A lightweight metrics file might be as simple as:
metric,definition,goal
cycle_time,Start to Done,Reduce variation
lead_time,Request to Done,Improve predictability
throughput,Items Done per week,Track delivery capacity
blocked_age,Time item remains blocked,Escalate sooner
What matters most is trend, not a single number. One slow ticket proves very little. A recurring pattern proves plenty. Over time, kanban metrics help us make better planning promises because they’re grounded in actual system behaviour. Fancy concept, that.
Running Kanban In DevOps And Support Teams
Kanban fits especially well in DevOps and support-heavy teams because our work rarely arrives in neat sprint-shaped parcels. We deal with incidents, service requests, change work, automation, maintenance, and “just a tiny thing” messages that somehow consume half a day. A fixed batch plan often collapses by Tuesday lunchtime.
With kanban, we can represent these different work types directly. Incidents may have an expedite lane. Standard service requests can follow normal flow. Planned platform work can sit in the same system with separate policies. The board becomes a living view of demand, not just a project tracker pretending support doesn’t exist.
This works best when we define entry and exit criteria well. For example, an incident might not move to Done until a customer update is sent and follow-up actions are logged. Automation work may need documentation before completion. These details sound boring because they are boring, but boring done well is the foundation of reliable operations.
We also need replenishment and review habits. That means regular moments when we decide what enters the board, what gets pulled next, and what needs escalation. The Kanban University resources cover these cadences nicely, though we’d keep the ceremonies lighter than the naming sometimes suggests.
For distributed teams, the board becomes even more valuable. It replaces tribal knowledge with visible status and policy. Instead of asking five people where a request sits, we can just look. That reduces interruption load, which is gold for teams already swimming in alerts and requests.
And perhaps best of all, kanban lets us improve without stopping delivery.
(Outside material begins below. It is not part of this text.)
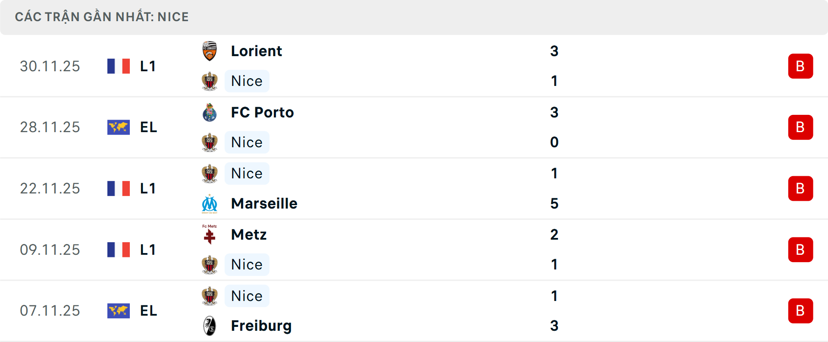Click the FC Metz club crest

pos(210,234)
We don’t have to freeze the world and redesign everything. We can tune one policy, one limit, one column at a time. That’s usually how sustainable change actually happens.
Common Kanban Mistakes We Keep Seeing
Kanban is simple, but simple doesn’t mean foolproof. Teams can still turn it into a mildly expensive source of confusion if they’re not careful. We’ve seen a few repeat offenders.
The first is treating the board like a task cemetery. Everything goes in, almost nothing comes out, and “Done” becomes a mythical destination discussed in whispers. A board should show active flow, not preserve every request since the invention of Slack. Archive aggressively and keep focus on current work.
The second is skipping policies. If we don’t define what columns mean, how work gets prioritised, or what counts as urgent, people invent their own rules. That’s when chaos puts on a lanyard and starts attending meetings.
Third, teams often add too many columns too early. If our board looks like an airport departure screen, we’ve probably over-modeled the process. Start small. Add structure only where confusion or waiting repeatedly appears.
Fourth, some teams track work but never inspect flow. That’s like installing smoke alarms and then removing the batteries because the beeping is inconvenient. The point of kanban is not merely to visualise work, but to improve how it moves.
Finally, there’s the classic leadership mistake: using kanban metrics to pressure individuals. Once that happens, people game the board, split tickets oddly, or avoid transparency. Trust drains fast. Metrics should help us improve the system, not stage a weekly blame recital.
If we avoid those traps, kanban stays what it should be: a practical tool for clearer priorities, better flow, and fewer hidden queues. No miracle cure, no choreography, just better work management. Frankly, that’s refreshing.